I did the first "big" LR of 16.4 on Sunday, Dec 18th. All the way through Thursday, I wasn't feeling particularly sharp on my runs. I was feeling sluggish and stiff. I was suprised by how long it was taking to bounce back. How was I going to get in any quality workouts between my weekly LRs?
On Friday, I stretched, for the first time in 4 days (Monday), and it did wonders to loosen me up and make my legs feel fresher. Before that, I kind of felt like I had been shuffling rather than running. I'll need to keep that in mind.
Since I was feeling better on Friday, I was excited about the next day's 18er all day. Instead of the dread that I'd sometimes feel, knowing how long and potentially difficult it would be, I looked forward to it, perhaps because the previous 16er had gone well, and I felt good even at the end.
I ended up having to do the LR on Saturday rather than Sunday, missing an extra day of recovery, because of travel plans the next day.
I went out alone this time, and I didn't worry about not having water on the course, since I went through 16 last week without big thirst at the end.
I focused on going at a VERY easy pace this time, since I figured out that the suggested paces of the SmartCoach plan assumed I was going to go for a 3:17 marathon, and I probably wouldn't be shooting that high on race day. I don't want to cash all of my investment on workouts instead of race day anyway.
The run was enjoyable. I took no detours, since I wanted to get good distance estimates of the standard out-and-back course so that I would know how far it was between each landmark, so that I could figure out what legs I could repeat to achieve my target distance. I ended up miscalculating somewhere and had to make up 2 missed miles by going back and forth on some shady patches of grass, but it's all good.

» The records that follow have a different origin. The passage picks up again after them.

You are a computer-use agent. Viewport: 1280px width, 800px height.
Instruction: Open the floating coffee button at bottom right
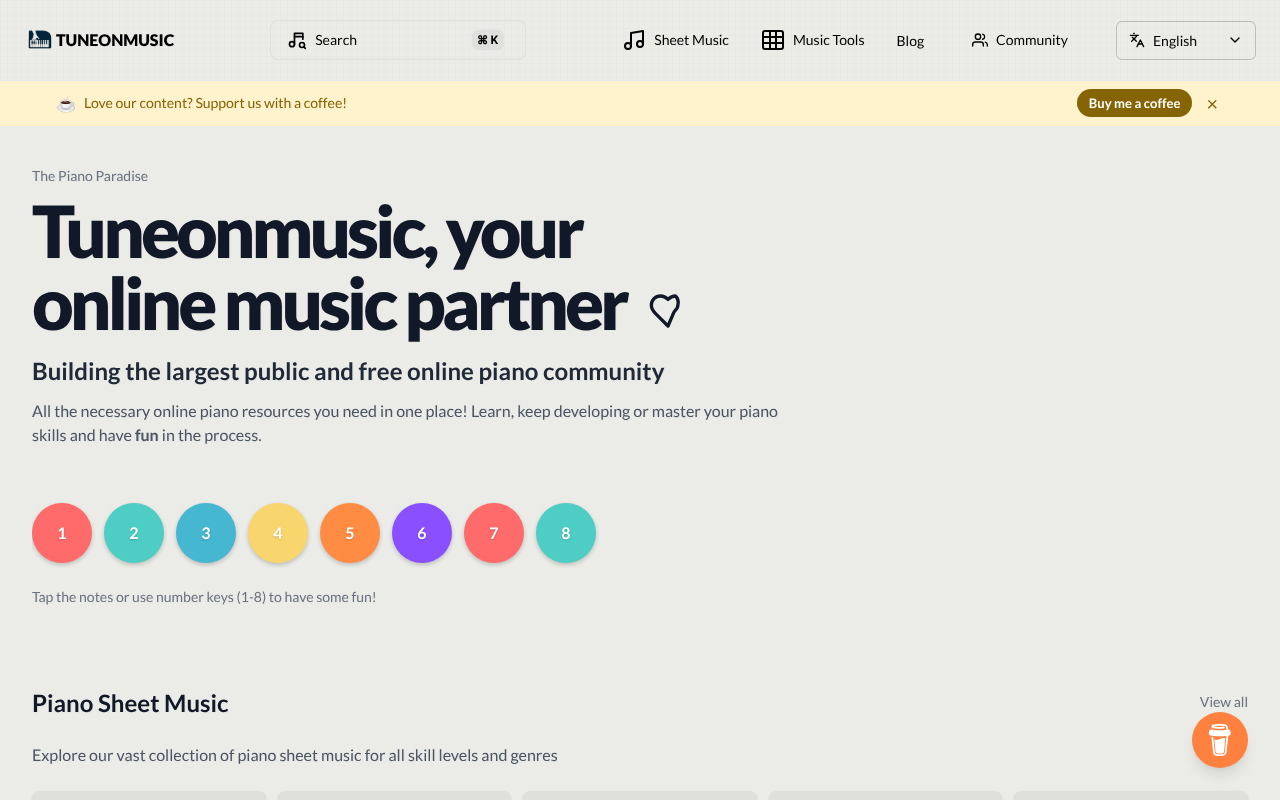tap(1219, 740)
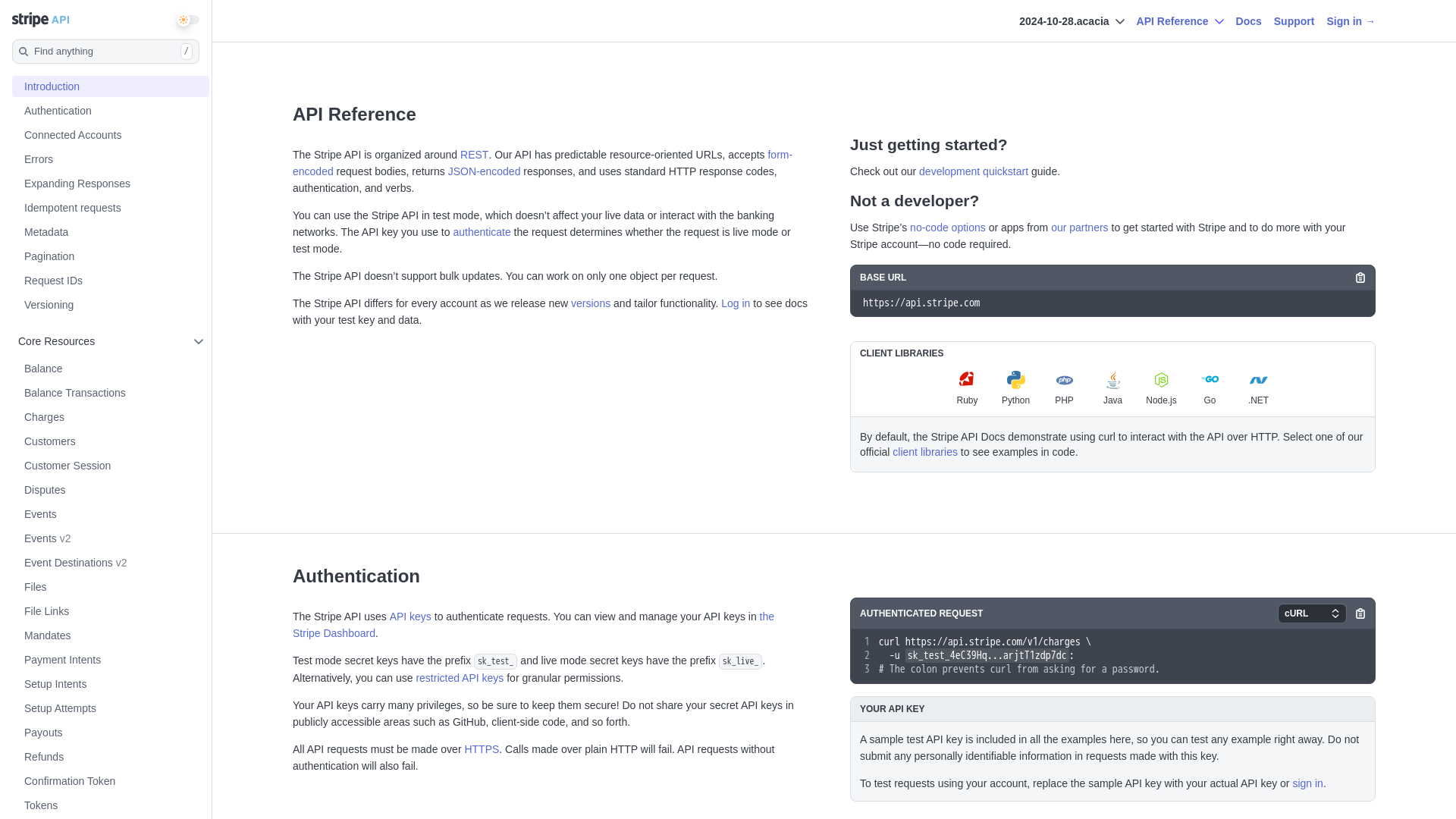Click the Find anything search input field

105,51
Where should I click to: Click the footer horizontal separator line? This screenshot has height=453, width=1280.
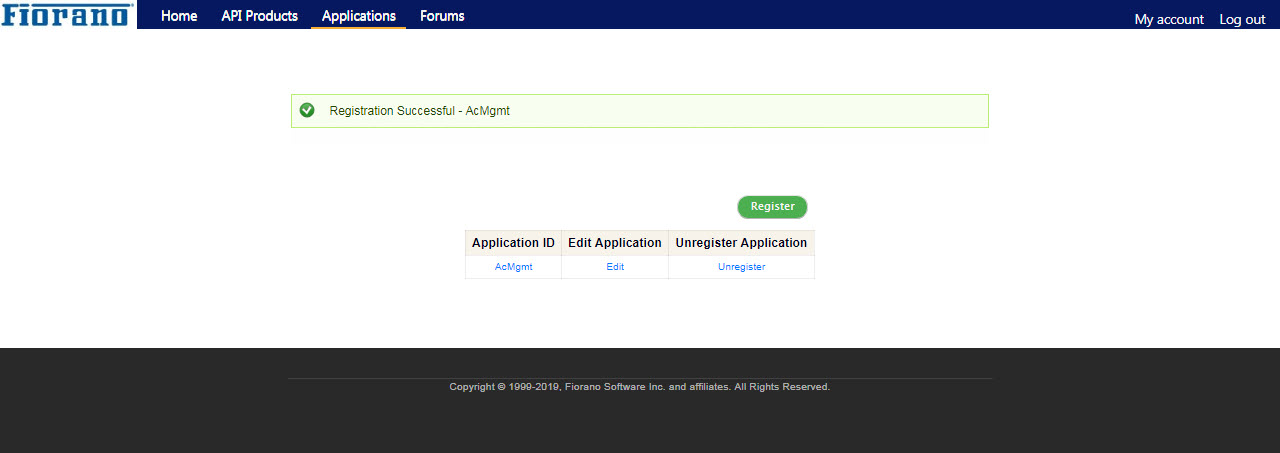click(640, 378)

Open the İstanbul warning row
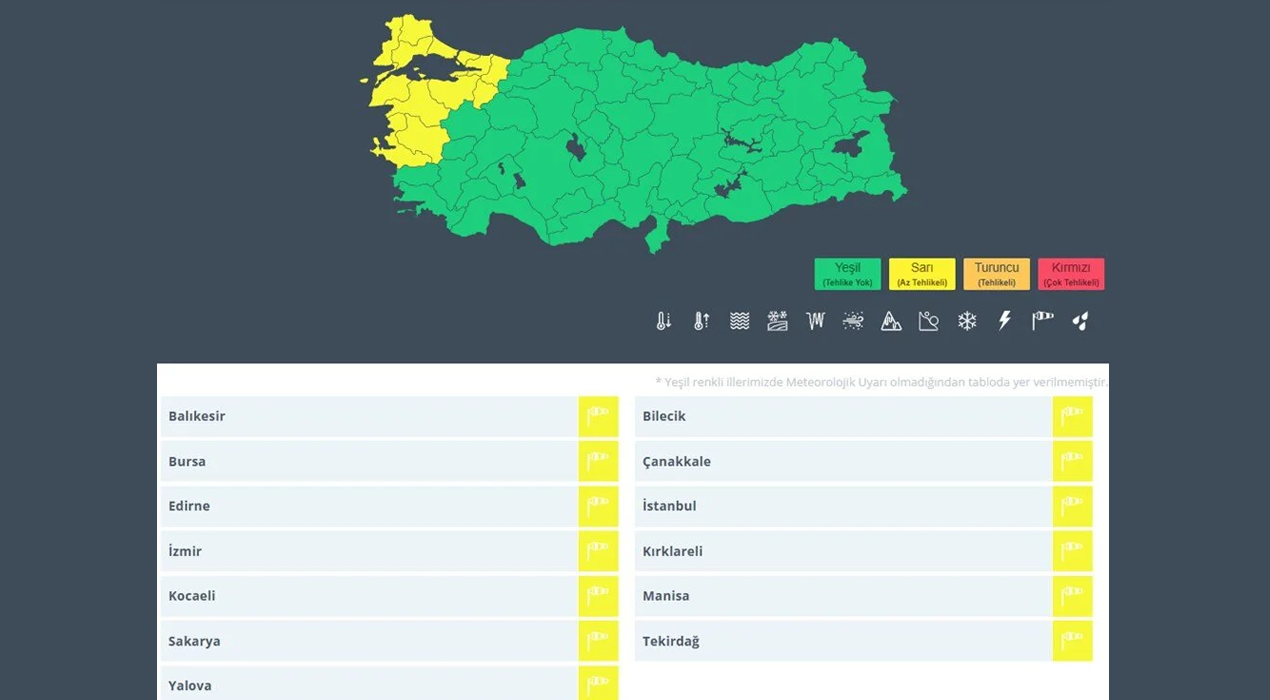pyautogui.click(x=843, y=506)
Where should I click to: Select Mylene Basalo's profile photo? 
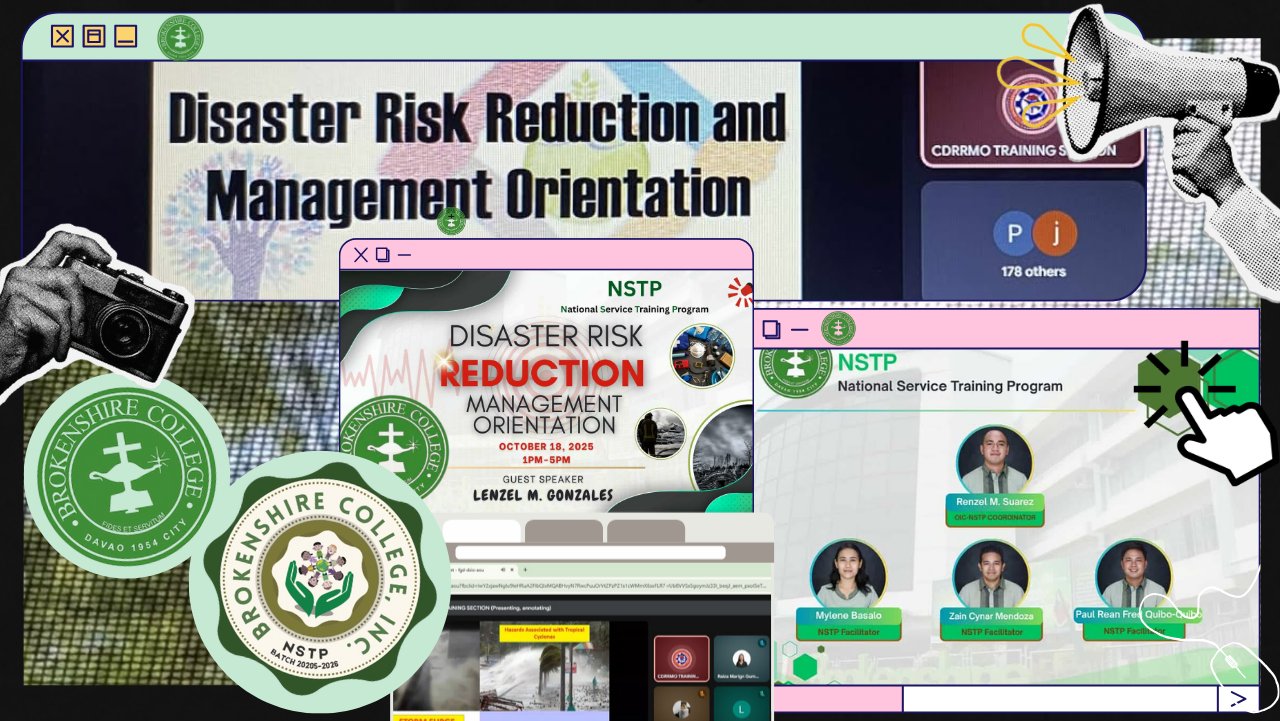[x=849, y=574]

My legs did get a little tired of the same motions towards the end, so I did some butt kicks and shorter steps to shake things up for them and to reduce the same pounding feeling on my legs.
I had 1 100-Cal mini-Clif bar at mile 9.5, and I had absolutely no thirst at the end of the 18.4er, which was cool.
I wore a new Adidas singlet with a handy hole near the top for the earbud wire, which really helped to reduce bouncing of the long wire. It ws chilly, at 43-52-58 degrees that morning, so the shirt was good. It was sleeveless, so I was feeling the sun on my shoulders more than I would've liked towards the end. I may go for sleeves next time.
Unlike during last week's LR, I did use the iPod this time. I love listening to race recordings (the podcaster records while he's doing the race), since you hear all of the cheering and breathing and racers and stuff. It keeps you really pumped up during the run.
18.4 in 2:50:32, 9:16 ave. I think that's a good pace.